Players who leave the CPBL to develop overseas occupy an odd position back home. They are still claimed as part of the league’s story even while their box scores show up on a different continent’s broadcasts. Lin’s cleat acknowledges that split directly rather than pretending it does not exist, choosing to represent both places at once instead of picking a single team’s colors to lean on. It is a small design decision, but it is also one of the more honest choices in the entire rollout.

roster

Under Armour extended the same level of craft to three players who will not take the field this weekend but remain part of the Team UA roster year round, each outfitted in the brand’s Yard Icon MT cleat rather than the All-Star specific colorway. Wang Po-Hsuan’s design channels the TSG Hawks’ military green into a scene built from outfield grass, foul lines, and bases, an ode to a player whose game has always been built on hustle rather than power, with UNSTOPPABLE stamped along the inner panel.

Wang Nien-Hao, a first time All-Star selection this year, gets a cleat built around explosive contact, with Fubon Guardians blue and silver streaking across the shoe like a rocket breaking atmosphere. DRIVEN is worked into the inner side, a fitting word for a hitter whose swing has become the thing scouts talk about most this season.

Chang Yu-Chien rounds out the group with a design pulling from Uni-Lions orange, flames licking across the shoe as a reference to the fearless approach he has brought to the mound as one of the league’s more promising young arms. FEARLESS sits along the inner panel, a word choice that tracks with how opposing hitters have started to talk about facing him.

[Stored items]
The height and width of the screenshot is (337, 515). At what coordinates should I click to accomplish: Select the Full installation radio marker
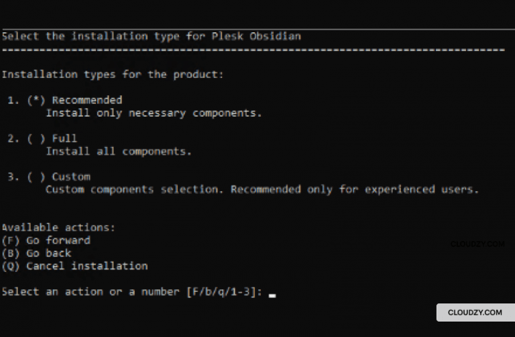36,139
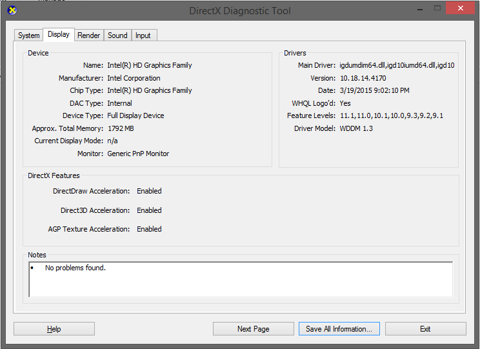Select the driver Version number 10.18.14.4170
The height and width of the screenshot is (349, 480).
coord(362,78)
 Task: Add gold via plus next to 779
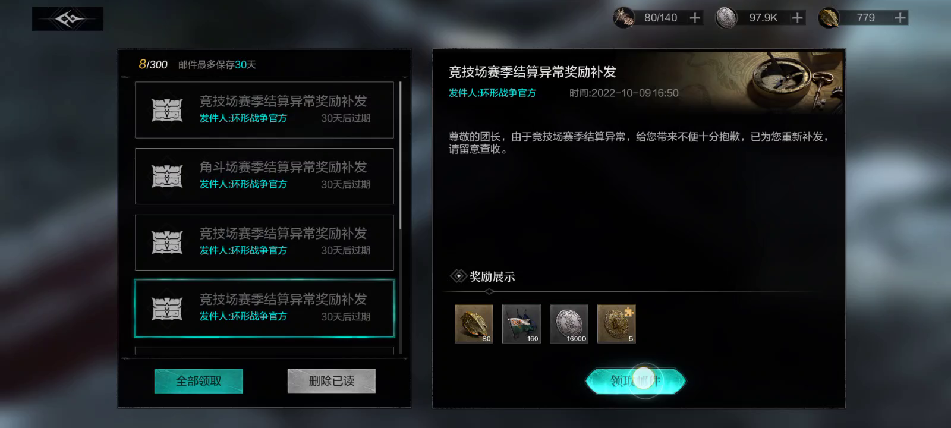tap(900, 18)
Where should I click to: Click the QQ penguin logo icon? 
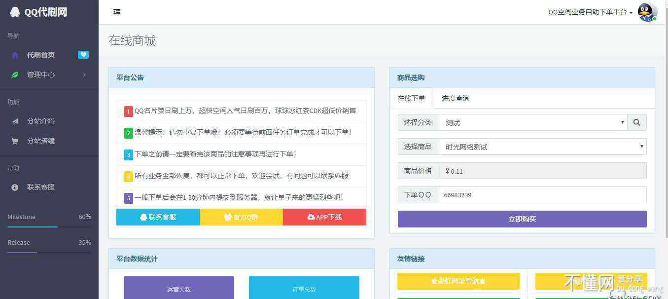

PROBLEMS TO SOLVE –
a: In the passage on the CPBL players' cleats, retype the section that starts with the words "Players who leave" and finishes with "the entire rollout.".
b: Extend the passage on the CPBL players' cleats, picking up after its final sentence.

SOLVED TASKS –
a:
Players who leave the CPBL to develop overseas occupy an odd position back home. They are still claimed as part of the league’s story even while their box scores show up on a different continent’s broadcasts. Lin’s cleat acknowledges that split directly rather than pretending it does not exist, choosing to represent both places at once instead of picking a single team’s colors to lean on. It is a small design decision, but it is also one of the more honest choices in the entire rollout.

b:
kit

The cleats are only half of what Under Armour built for this year’s roster. Every Team UA player selected also received a HEATGEAR ELITE compression base layer, engineered to provide support through the specific physical demands of swinging, throwing, fielding, and sprinting across a full season. Each garment carries the player’s English initials and uniform number heat pressed into the fabric, extending the same personalization from the cleats into a piece of equipment that lives underneath the uniform rather than on top of it. It is a smaller gesture than the custom artwork, but it points to the same underlying idea: that the gear a player wears should say something about who they are, not just what brand they play in.

why

Custom cleats are not a new idea in baseball. American players have worn personalized spikes for MLB’s own All-Star festivities for years, and college and high school programs have leaned into the trend at a smaller scale. What makes the CPBL rollout notable is the depth of storytelling packed into a shoe that, on the field, will be treated like any other piece of equipment, scuffed by dirt and worn down by a full slate of games before the season ends.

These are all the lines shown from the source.